An external module which harvests metadata from 3rd parties and adds it to the DOAJ via the API
Clone the project:
git clone https://github.com/doaj/harvester.git
get all the submodules
cd myapp
git submodule init
git submodule update
This will initialise and clone the esprit and magnificent octopus libraries
Then get the submodules for Magnificent Octopus
cd myapp/magnificent-octopus
git submodule init
git submodule update
Create your virtualenv and activate it
virtualenv /path/to/venv
source /path/tovenv/bin/activate
Install esprit and magnificent octopus (in that order)
cd myapp/esprit
pip install -e .
cd myapp/magnificent-octopus
pip install -e .
Create your local config
cd myapp
touch local.cfg
Then you can override any config values that you need to
To start the application, you'll also need to install it into the virtualenv just this first time
cd myapp
pip install -e .

────────────────────

[GIVEN PROBLEM]
Answer these about the harvester setup notes above:
1. Where does the module add the metadata it harvests, and by what means?
2. Which two libraries must be installed, and in what order?
3. What is the name of the local config file you create?

[INFORMATION PROVIDED]
────────────────────

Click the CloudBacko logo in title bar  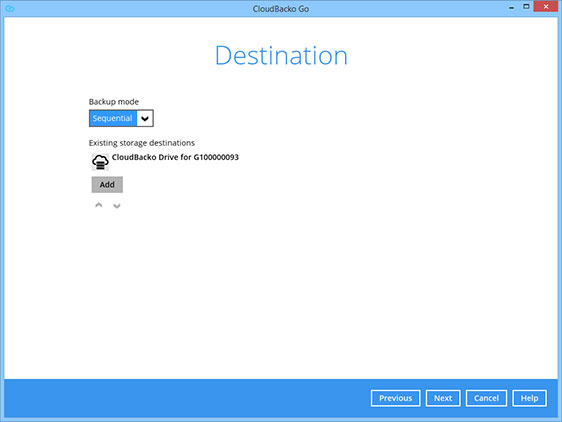pyautogui.click(x=10, y=8)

────────────────────

[SOLUTION TO THE PROBLEM]
1. To the DOAJ, via the API.
2. Esprit first, then magnificent octopus.
3. local.cfg